Abitur am Realgymnasium, das heute Couven-Gymnasium heißt, Physik-Studium an der TH Aachen, anschließend der Wechsel zur TH Berlin und zu Telefunken – so begann die Karriere. 1942 promoviert er in Berlin, 1950 folgte der zweite Doktortitel in Paris.

Später baute er unzählige Firmen mit auf, in Deutschland, aber vor allem in den USA. Zahlreiche Professuren wurden ihm angetragen, die Ehrenmitgliedschaft in wissenschaftlichen Verbänden und Preise. Als Berater arbeitete er, bis er Mitte 90 war, den Winter über in Malibu, im Sommer von Doveren aus.

Gewurmt hat es Herbert Mataré wohl Zeit seines Lebens, dass weder er noch sein Partner Heinrich Welker die Bedeutung dessen erkannt haben, was sie 1948 in Frankreich entdeckt hatten: den Transistoreffekt. „Wir mussten arbeiten, um zu essen, die Zeit raste. Das war eine Zwangslage, wir mussten liefern“, sagte Mataré 2007 im Gespräch mit unserer Zeitung. Zeit für Feinarbeit hatten nur die Amerikaner.

Der gebürtige Aachener arbeitete in den frühen 40er Jahren in Berlin für Telefunken. Radar war der Schwerpunkt, Forschung für den Krieg. Einen überzeugten Nazi hat Mataré nicht abgegeben, einen Widerständler aber auch nicht.

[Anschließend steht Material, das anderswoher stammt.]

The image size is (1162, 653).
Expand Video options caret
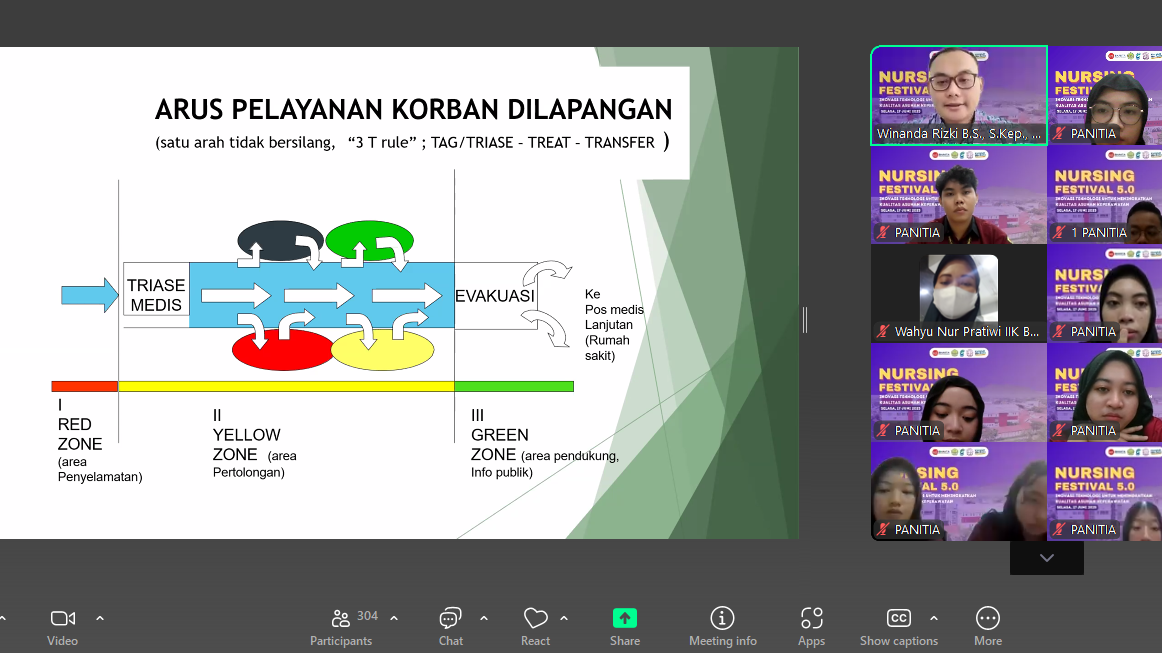click(x=100, y=618)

„Er hat immer mal wieder Probleme mit den Nazis gehabt“, berichtet der Physiker Kai Handel von den Ergebnissen seiner Forschungsarbeit, mit der er an der RWTH promoviert hat. Probleme bekam Mataré einerseits wegen vieler Kontakte ins Ausland. Zum anderen aufgrund seiner Familie. Sein Onkel, der berühmte, aus Aachen stammende, Bildhauer Ewald Mataré, galt im Dritten Reich als entartet.

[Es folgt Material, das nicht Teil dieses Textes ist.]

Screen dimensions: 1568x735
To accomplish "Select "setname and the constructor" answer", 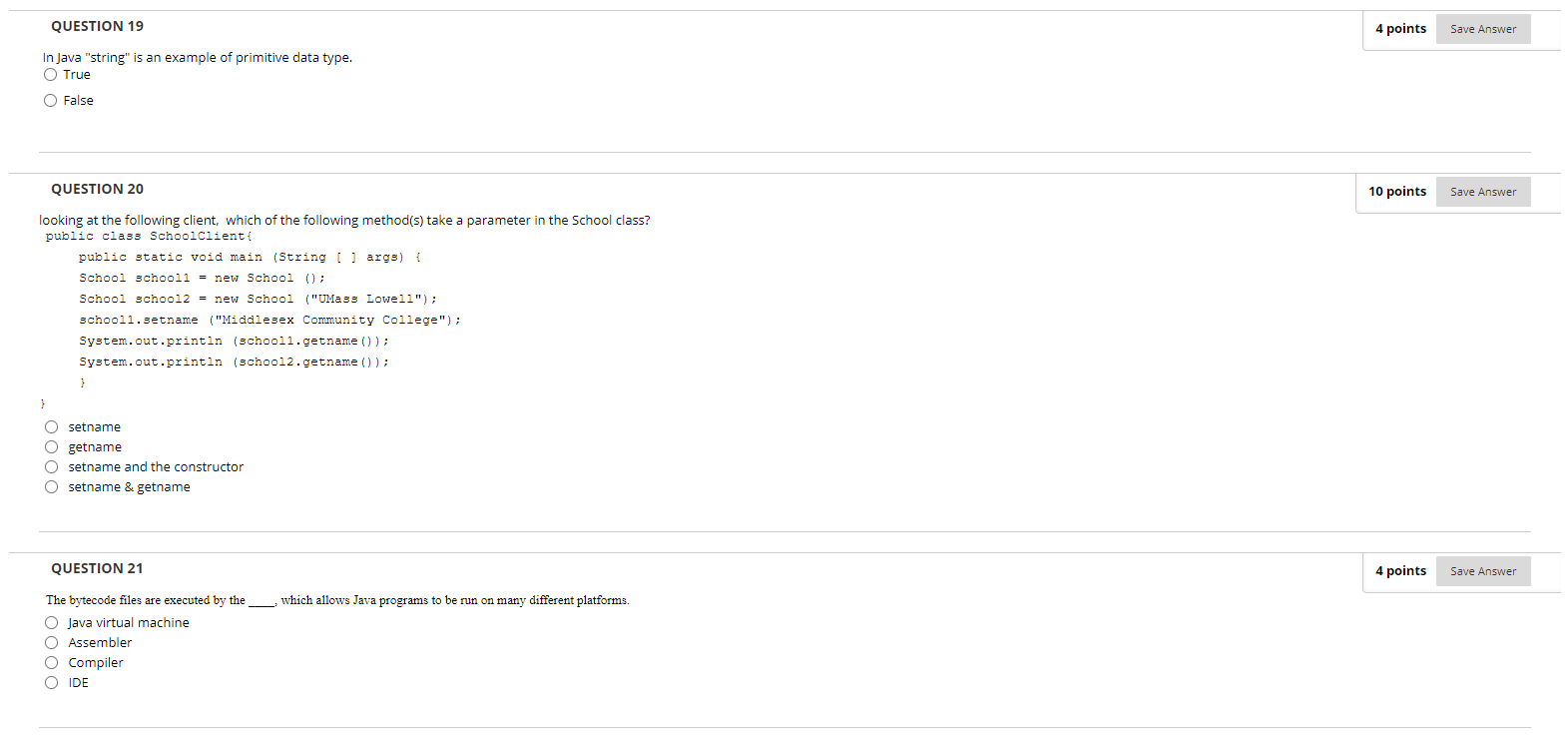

Handel zählt Mataré zu den vielen jungen Wissenschaftlern der Nazi-Zeit, die noch nicht arriviert genug waren, um auszuwandern und sofort eine lukrative Stelle zu finden. „Deswegen hat er nur der Wissenschaft halber kollaboriert“, sagt Handel. Er wurde als unverzichtbar eingestuft und deswegen vom Kriegsdienst befreit. Er diente dem System, ohne von der Ideologie überzeugt zu sein.

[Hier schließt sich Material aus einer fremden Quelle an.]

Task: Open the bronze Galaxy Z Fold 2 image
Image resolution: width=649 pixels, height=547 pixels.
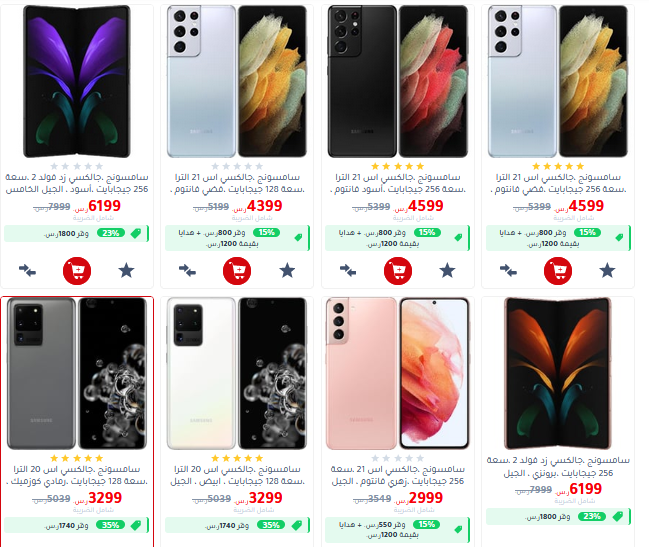Action: point(558,374)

In seinem Spätwerk hat sich der Physiker trotzdem in einigen Veröffentlichungen auch auf Abwege begeben. Mit Blick auf die deutsche Geschichte muss seine Forderung, dass die europäische Kultur aufpassen müsse nicht von anderen überrannt zu werden, aus heutiger Sicht problematisch erscheinen.

Mataré selbst aber hatte damals nüchtern die Zahlen der Bevölkerungsentwicklung analysiert. „Da hat er sich mit seiner mathematischen Logik auf dem Feld der Sozialwissenschaften einfach verrannt“, berichtet Victor Mataré aus vielen Diskussionen mit seinem Vater.

Äußerungen seines Vaters hätten schnell missverstanden werden können. Dabei habe er immer gesagt. „Dümmere Menschen als Nazis und Rassisten sind mir nie begegnet.“

Letzter Akt in Zürich

2011 entwickelte Herbert Mataré noch ein letztes Patent, mit dem der Wirkungsgrad von Solarkraftwerken gesteigert werden soll. Danach beschloss er, sein Leben zu beenden. Oder, wie Mataré es ausdrückte: „Ich muss diese Asymptote endlich abhacken“, so hatte er es seiner Frau auf einen Zettel geschrieben.

Eine Asymptote ist eine Kurve, die sich einem Wert immer weiter annähert, ohne ihn jemals zu erreichen. Mataré setzte sich also in einen Zug und fuhr nach Zürich, zu einer Organisation für Sterbehilfe. Dieser letzte Akt war seit Jahren geplant, in Zürich stand alles auf Abruf bereit.

Mataré, der Rastlose, hatte ihn aber immer wieder aufgeschoben. Drei Wochen vor seinem 99. Geburtstag war ihm die Diskrepanz zwischen seinem klaren Verstand und dem Verfall seines Körpers zu groß geworden.

„Er wollte nie Aufhebens machen um sich. Deswegen hat er auch gesagt, dass es nicht nötig ist, dass wir ihm nach Zürich folgen“, sagt Victor Mataré. Die Familie bestand darauf.

Seine Frau und sein jüngster Sohn waren dabei, als er ein überdosiertes Schlafmittel schluckte und starb, während aus den Lautsprechern Franz Liszts Klaviersuite „Funérailles“ erklang. In den Stunden zuvor sei er so entspannt und zufrieden gewesen wie schon lange nicht mehr, sagt sein Sohn.